Are presentism and bodily resurrection logically compatible? Edward Buckner wonders about this. He got me wondering about it. So let me take a stab at sorting it out.
The Resurrection of the Body
I will assume the traditional doctrine of the resurrection according to which (i) resurrection is resurrection of the (human) body, and (ii) this resurrected body will be numerically identical to the body that lived and died on Earth. In other words, the pre-mortem and post-mortem bodies of a person are one and the same. After the resurrection you will have the very same body that have now. This is compatible with the resurrected body being property-wise different from the earthly body. I take this same-body view to be the traditional view. We find it, for example, in Aquinas:
For we cannot call it resurrection unless the soul return to the same body, since resurrection is a second rising, and the same thing rises that falls; therefore resurrection regards the body which after death falls, rather than the soul which after death lives. And consequently if it is not the same body which the soul resumes, it will not be a resurrection, but rather the assuming of a new body. (1952, 952, quoted from here)
For the sake of concretion, let's assume the hylomorphic dualism of Aquinas according to which a human being is a composite of soul and body where the soul is the form of the body. For Aquinas, the soul continues to exist after the body ceases to exist, and resurrection is the uniting of that soul with its body, not some body or other, but its body, the same one it had on Earth.
Presentism
I should also say something about presentism. The formulation of presentism is fraught with difficulties, but for present (!) purposes presentism is an ontological thesis about temporal entities and says nothing about any atemporal or timeless entities that there might be. An ontological thesis is a thesis about what fundamentally exists, and the ontological thesis of presentism is that only present items exist. This is of course not the tautological claim that only present items are present or that only present items presently exist. It is the claim that only present items exist in the sense of belonging to the ontological inventory. It is the claim that only present items exist in the sense of 'exist' that the presentist shares with the eternalist when the latter claims that past and future items also exist. (This is admittedly not quite satisfactory, but I must move on, brevity being the soul of blog.)
The claim, then, is that for any x in time, x exists if and only x is present. This is a biconditional formulation. More common is the 'only if' formulation: x exists only if x is present. It is presumably taken to be self-evident and not worth pointing out that all that is present exists.
Presentism implies that what no longer exists, does not exist at all, and that what does not yet exist, does not exist at all. Please note that it is trivial to say that the wholly past no longer exists. For that is but Moorean fallout from ordinary language and no controversial ontological thesis. The presentist is saying something controversial, namely, that temporal reality is restricted to what exists at present. What no longer exists, does not exist at all. This is far from obvious, which allows so-called eternalists to deny it. Steven D. Hales puts it like this:
Presentists agree that there may be things that do not exist in time, like abstract objects or God, but the root presentist idea is that everything that exists in time is simultaneous. You can’t have (tenselessly) existing things at
different places in time. Everything that [tenselessly] exists, exists at once.
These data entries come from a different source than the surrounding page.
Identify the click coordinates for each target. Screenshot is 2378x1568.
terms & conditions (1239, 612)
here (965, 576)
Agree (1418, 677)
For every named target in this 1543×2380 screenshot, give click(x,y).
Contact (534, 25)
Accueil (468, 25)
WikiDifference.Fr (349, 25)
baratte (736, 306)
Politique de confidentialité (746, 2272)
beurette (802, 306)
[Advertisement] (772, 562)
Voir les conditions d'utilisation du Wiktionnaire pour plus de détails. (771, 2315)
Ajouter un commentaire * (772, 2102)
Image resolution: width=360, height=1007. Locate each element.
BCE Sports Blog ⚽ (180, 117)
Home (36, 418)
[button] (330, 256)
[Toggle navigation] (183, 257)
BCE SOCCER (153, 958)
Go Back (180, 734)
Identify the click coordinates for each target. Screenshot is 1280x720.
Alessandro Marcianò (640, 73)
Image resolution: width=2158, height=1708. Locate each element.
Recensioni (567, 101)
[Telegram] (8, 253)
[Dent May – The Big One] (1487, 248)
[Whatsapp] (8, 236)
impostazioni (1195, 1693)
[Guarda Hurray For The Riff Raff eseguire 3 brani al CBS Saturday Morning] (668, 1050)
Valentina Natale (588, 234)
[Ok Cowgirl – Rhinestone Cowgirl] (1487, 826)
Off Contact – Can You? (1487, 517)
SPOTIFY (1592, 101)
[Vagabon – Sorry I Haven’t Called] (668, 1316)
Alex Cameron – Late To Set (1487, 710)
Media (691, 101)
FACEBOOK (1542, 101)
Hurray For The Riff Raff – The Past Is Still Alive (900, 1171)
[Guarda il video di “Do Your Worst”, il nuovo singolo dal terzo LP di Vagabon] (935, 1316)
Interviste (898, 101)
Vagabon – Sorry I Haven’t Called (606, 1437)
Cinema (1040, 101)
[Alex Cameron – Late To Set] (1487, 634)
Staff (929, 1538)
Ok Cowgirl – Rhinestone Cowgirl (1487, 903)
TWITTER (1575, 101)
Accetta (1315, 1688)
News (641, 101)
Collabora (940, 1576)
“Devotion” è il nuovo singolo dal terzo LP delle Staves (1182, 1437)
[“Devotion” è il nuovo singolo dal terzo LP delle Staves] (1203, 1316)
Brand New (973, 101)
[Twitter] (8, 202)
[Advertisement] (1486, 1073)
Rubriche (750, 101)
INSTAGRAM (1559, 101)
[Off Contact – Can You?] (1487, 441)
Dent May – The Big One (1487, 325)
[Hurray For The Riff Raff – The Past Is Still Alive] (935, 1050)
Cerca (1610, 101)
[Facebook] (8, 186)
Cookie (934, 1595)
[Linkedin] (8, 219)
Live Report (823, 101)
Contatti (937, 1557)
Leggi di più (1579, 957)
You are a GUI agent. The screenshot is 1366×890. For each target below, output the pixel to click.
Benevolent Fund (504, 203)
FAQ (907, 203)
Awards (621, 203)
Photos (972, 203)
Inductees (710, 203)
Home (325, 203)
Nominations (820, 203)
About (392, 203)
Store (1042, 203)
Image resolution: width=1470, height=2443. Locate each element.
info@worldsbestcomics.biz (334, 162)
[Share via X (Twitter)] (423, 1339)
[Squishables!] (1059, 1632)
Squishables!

Presentism is rejected by those who hold that both past and present items exist, and by so-called eternalists who maintain the unrestricted ontological thesis that all temporal items (individuals, events, times) exist, whether past, present, or future.
Buckner's Question
Suppose all that exists is present. So Socrates, no longer present, no longer exists. But at some point in the future, Socrates will be resurrected and come to be judged. So Socrates no longer exists, yet will exist, assuming the possibility of bodily resurrection.
Does this mean presentism is inconsistent with bodily resurrection?
The question is better formulated in terms of Socrates' body. It doesn't exist at present, obviously, and on presentism it does not exist in the past or in the future either. But if it doesn't exist in the future, how can Socrates' earthly body and resurrected body be numerically the same body? Buckner smells a contradiction:
p. Socrates' body does not exist at all: not in the past, not in the present, and not in the future. (presentism)
~p. Socrates' body exists in the future. (resurrection doctrine)
The conclusion would then be that presentism and the traditional resurrection doctrine are logically incompatible.
If this is what Buckner is driving at, the presentist could answer as follows. It is true now that Socrates' body does not exist. It is also true now that Socrates' body WILL exist. Where's the contradiction? There is none. The following propositional forms are logically consistent:
It is the case that ~p
It will be the case that p.
A Fly in the Ointment?
If it is true, and true at present, that Socrates' soul will, in the fullness of time, be re-united with his body, what is the truth-maker of this proposition? Contingent propositions need truth-makers. On presentism, the truth-maker must be a presently existing entity of some sort. Obviously, it cannot be a future entity. So what, in the present, makes true the future-tensed proposition?
Since questions about bodily resurrection presuppose the existence of God, we are entitled to invoke God as truth-maker. We can perhaps say that it is God's present willing to resurrect Socrates' body that makes true the future-tensed proposition that Socrates will get his body back.
But then it seems that our presentism cannot be of the open future sort.